- Your objective -
The copy should begin at the line containing "This screenshot has height=400, width=690." and end at the last line of the material. Please reproduce those lines exactly and keep pictures out.

- Exercise inputs -

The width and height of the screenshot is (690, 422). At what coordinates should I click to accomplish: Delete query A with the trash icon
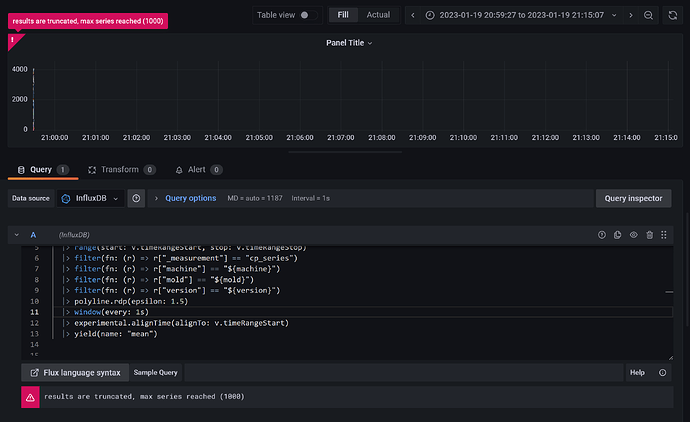click(x=650, y=234)
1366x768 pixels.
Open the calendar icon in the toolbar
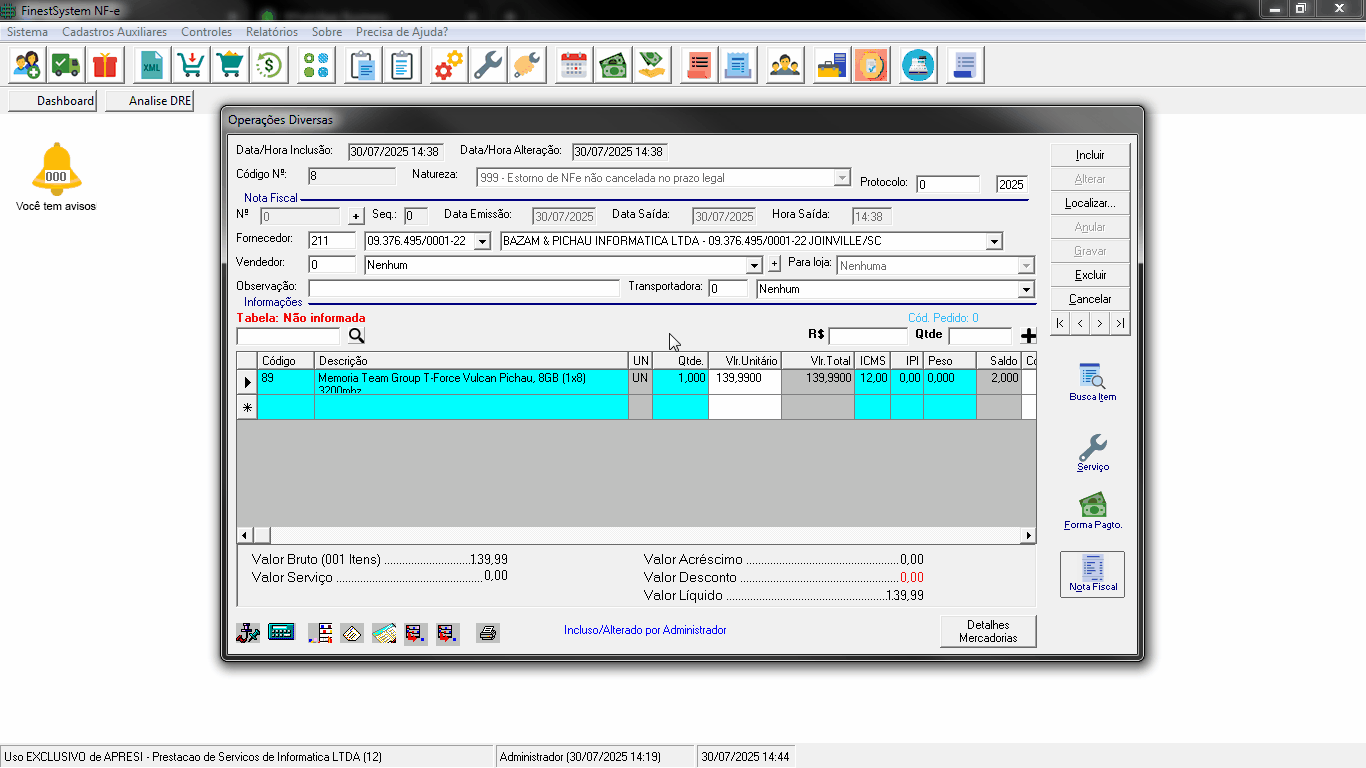coord(573,66)
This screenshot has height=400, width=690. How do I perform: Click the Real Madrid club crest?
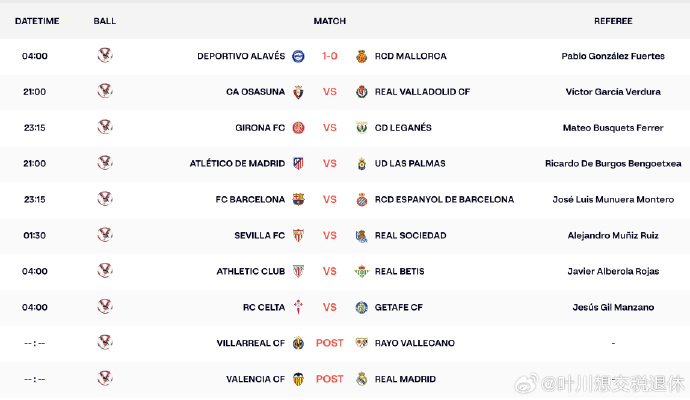(x=362, y=379)
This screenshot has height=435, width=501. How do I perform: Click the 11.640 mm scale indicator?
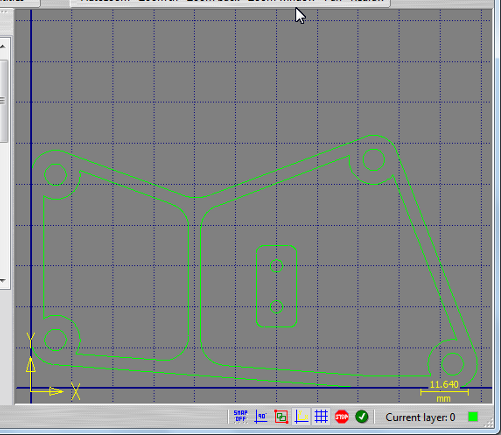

- Output below -
This screenshot has height=400, width=690. How do I perform: Click the Real Madrid club crest?
(x=362, y=379)
This screenshot has height=435, width=501. How do I perform: Click the 11.640 mm scale indicator?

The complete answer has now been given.